(Stored records)
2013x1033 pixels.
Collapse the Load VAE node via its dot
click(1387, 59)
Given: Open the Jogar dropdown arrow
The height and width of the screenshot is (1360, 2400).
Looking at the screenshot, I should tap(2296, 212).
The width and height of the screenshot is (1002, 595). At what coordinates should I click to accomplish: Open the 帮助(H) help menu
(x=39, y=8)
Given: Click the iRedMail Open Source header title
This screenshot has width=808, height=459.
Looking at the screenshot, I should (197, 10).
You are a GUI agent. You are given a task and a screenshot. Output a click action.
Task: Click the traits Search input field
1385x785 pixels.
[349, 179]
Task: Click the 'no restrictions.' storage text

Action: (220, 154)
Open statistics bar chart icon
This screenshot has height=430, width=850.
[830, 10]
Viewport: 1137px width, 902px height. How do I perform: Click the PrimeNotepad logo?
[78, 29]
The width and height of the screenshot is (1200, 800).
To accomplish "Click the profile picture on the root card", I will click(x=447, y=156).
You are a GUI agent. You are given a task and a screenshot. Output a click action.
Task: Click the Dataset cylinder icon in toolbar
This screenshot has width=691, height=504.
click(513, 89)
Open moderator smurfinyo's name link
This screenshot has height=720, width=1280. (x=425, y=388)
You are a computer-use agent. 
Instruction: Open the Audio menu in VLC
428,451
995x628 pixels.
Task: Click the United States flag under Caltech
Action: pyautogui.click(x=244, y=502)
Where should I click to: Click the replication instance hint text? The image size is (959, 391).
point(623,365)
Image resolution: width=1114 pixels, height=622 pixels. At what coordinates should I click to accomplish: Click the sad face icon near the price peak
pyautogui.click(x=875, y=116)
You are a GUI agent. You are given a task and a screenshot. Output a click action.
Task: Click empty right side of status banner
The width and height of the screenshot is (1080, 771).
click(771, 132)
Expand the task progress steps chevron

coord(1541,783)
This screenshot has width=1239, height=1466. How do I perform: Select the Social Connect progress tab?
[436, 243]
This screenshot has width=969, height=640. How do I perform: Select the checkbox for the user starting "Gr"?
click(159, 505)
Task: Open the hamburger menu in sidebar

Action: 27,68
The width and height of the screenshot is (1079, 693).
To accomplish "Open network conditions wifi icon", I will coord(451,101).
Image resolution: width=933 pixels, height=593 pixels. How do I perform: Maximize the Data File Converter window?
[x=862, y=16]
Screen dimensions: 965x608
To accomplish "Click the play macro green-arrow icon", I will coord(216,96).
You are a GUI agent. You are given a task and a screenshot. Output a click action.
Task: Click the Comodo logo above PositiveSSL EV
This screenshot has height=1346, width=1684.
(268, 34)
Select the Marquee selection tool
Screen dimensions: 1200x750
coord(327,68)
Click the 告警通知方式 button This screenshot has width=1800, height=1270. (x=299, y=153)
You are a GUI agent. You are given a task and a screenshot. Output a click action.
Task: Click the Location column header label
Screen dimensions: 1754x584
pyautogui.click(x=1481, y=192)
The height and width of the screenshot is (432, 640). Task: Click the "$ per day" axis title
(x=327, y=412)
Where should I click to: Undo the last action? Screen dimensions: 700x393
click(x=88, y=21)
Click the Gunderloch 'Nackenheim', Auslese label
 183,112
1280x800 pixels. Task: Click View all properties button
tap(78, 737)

→ **Task objective**
In the records above, find each line with the word "header" and copy it.

→ **Problem solution**
Given: Click the iRedMail Open Source header title
Task: Click the Location column header label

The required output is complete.